Origin of the Distinct Thermoelectric Transport Properties of Chalcopyrite ABTe₂ (A = Cu, Ag; B = Ga, In)

Despite the same crystal structure and homologous constituent elements, the chalcopyrite compounds ABTe₂ (A = Cu, Ag; B = Ga, In) exhibit distinct electronic and thermal transport properties. The aim of this work is to understand the origin of such discrepancy employing experiments and theoretical calculations. The results of Hall coefficient measurements, absorption spectroscopy, and electronic transport studies suggest the deep-level in-gap states induced by the native A-site vacancies play a key role in the observed intrinsic semiconductor to degenerate semiconductor transition and are the origins of the distinct electrical conductivity among ABTe₂ compounds. In addition, the cryogenic heat capacity measurements and calculated phonon dispersion relations show that the acoustic and low-frequency optical modes of AgGaTe₂ and AgInTe₂ are governed by the vibrations of Ag-Te clusters while the counterparts of CuGaTe₂ and CuInTe₂ compounds are dominated by the vibrations of Te atoms, and the coupling between the acoustic and low-frequency optical modes is notably different among ABTe₂ compounds.
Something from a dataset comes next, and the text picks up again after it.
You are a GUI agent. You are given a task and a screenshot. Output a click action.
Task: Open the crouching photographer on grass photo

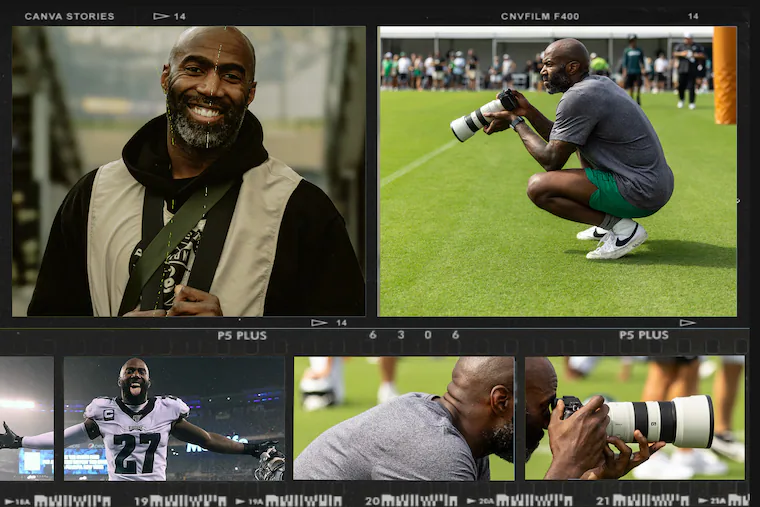click(x=557, y=171)
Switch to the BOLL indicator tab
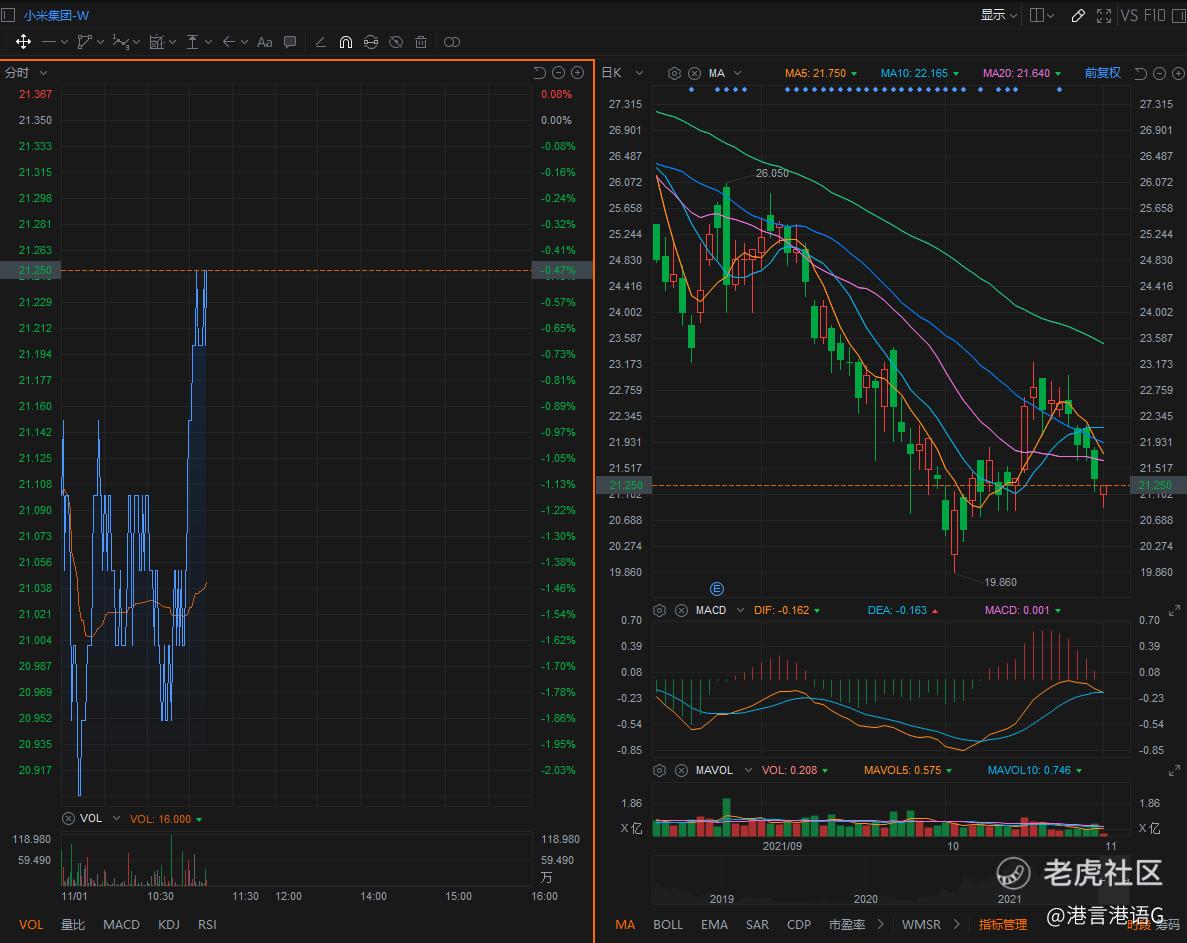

Specifically, lower avoided-crossing frequencies, lower sound velocity together with stronger Umklapp process yield lower thermal conductivities of AgGaTe₂ and AgInTe₂ than CuGaTe₂ and CuInTe₂. This work provides new insights into the understanding and improvement of electrical and thermal properties toward higher thermoelectric performance of chalcopyrite compounds.